Tue Jul 14 20:12:10 GMT 2015


Call for paper proposals for a pre-organized panel at SCMS 2016

Rethinking Transcendental Style:

New Approaches to Spirituality and Cinematic Form

The spiritual dimensions of film aesthetics have long been a neglected
topic within mainline Film Studies. Since its nascence as in the 1960s,
the discipline highlighted the connections between film and
sociohistorical realities through a “critical method that privileges
that which is already known—and hence the cognitive templates in which
the already known is.”[1] Within this scholarly state of mind, then,
spirituality was equated with pre-Enlightenment credulity, and as a
result, its relationship with cinematic form was left out of
consideration. Only on the margins of the field did some conversation of
this relationship exist, mainly through the scholarly contributions of
Amadee Ayfre, Henri Agel, Susan Sontag and Paul Schrader, which reduced
the question of how film can represent spiritual truth aesthetically to
a minimalist, slow, austere, and anti-dramatic style. In the absence of
a multifaceted discussion of spiritual aesthetics in cinema studies,
this “Transcendental Style,” to use Schrader’s influential term, became
a prominent model, overshadowing all other potential voices of dissension.

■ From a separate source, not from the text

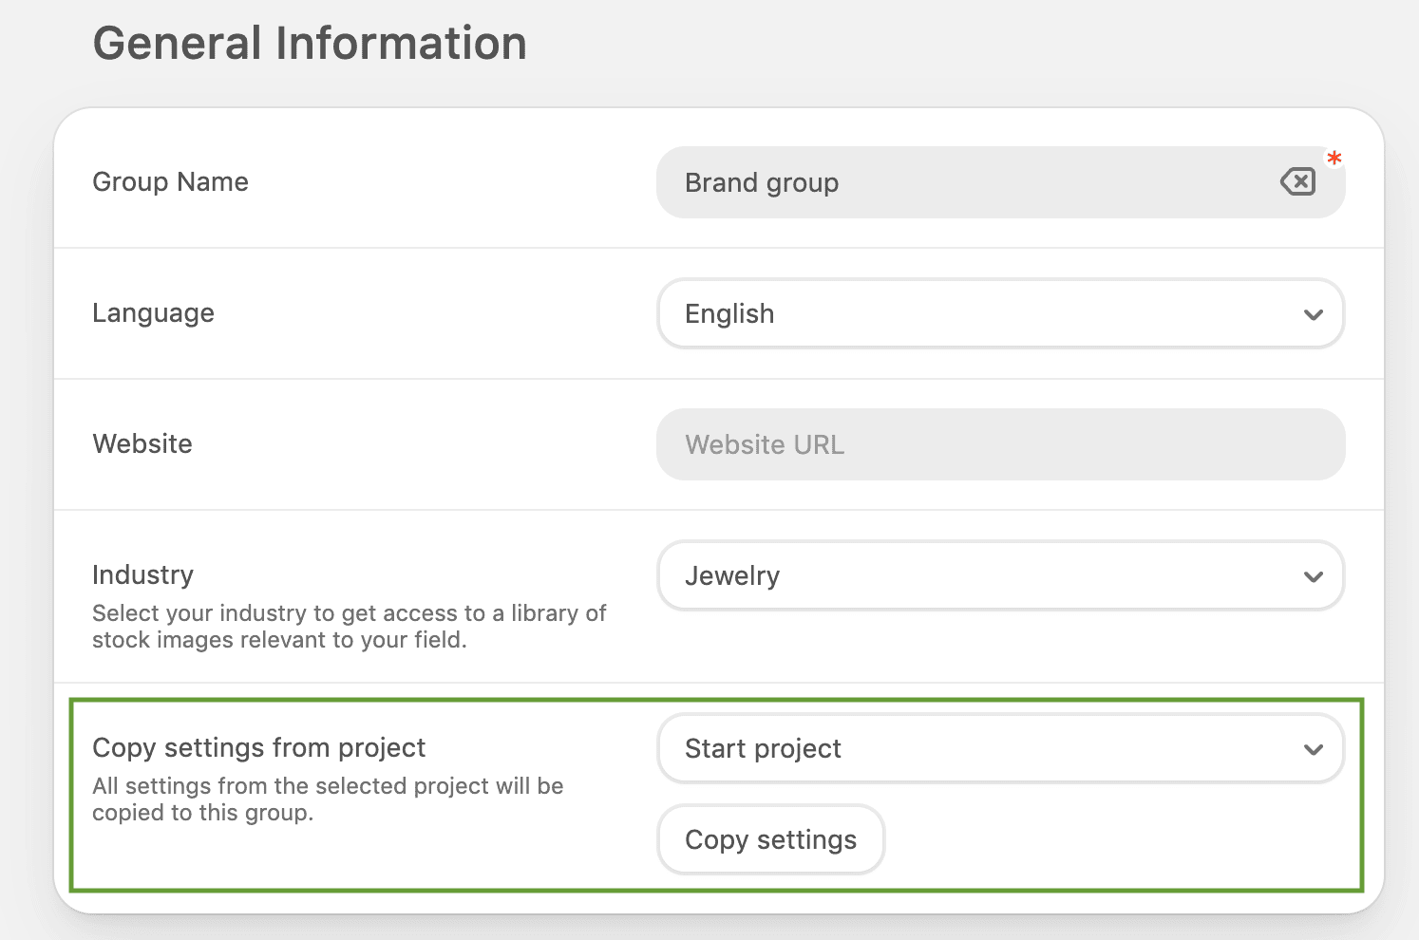Click the 'All settings from the selected project' description
1419x940 pixels.
click(x=328, y=786)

This panel proposes to revamp scholarly interest in film form’s
spiritual dimensions through a critical reevaluation of the
“Transcendental Style,” and especially its claim to a universal
spirituality that can be expressed through a singular aesthetic mode.
Inspired by recent works such by Sheila Nayar or Joe Kickasola amongst
others, it will acknowledge the issue of how different geopolitical
contexts produce different aesthetic approaches to filmic spirituality
that are influenced by their own particular cultural heritages. This
approach, in turn, will afford the opportunity to also question the
consistency of the Transcendental Style paradigm itself in relation to
the films it attempted to explain and universalize. Consequently,
through indicative case studies, a broader understanding of spiritual
film stylistics—one viewed through a culturally sensitive, transnational
lens—will hopefully emerge.

[1] Jeffery Pence, “Cinema of the Sublime: Theorizing the Ineffable,”
Poetics Today 25.1 (Spring 2004): 52.

Dan Chyutin, University of Pittsburgh

Cristina Ruiz-Poveda, University of Florida

Proposals should include a 250-word abstract and a brief bio.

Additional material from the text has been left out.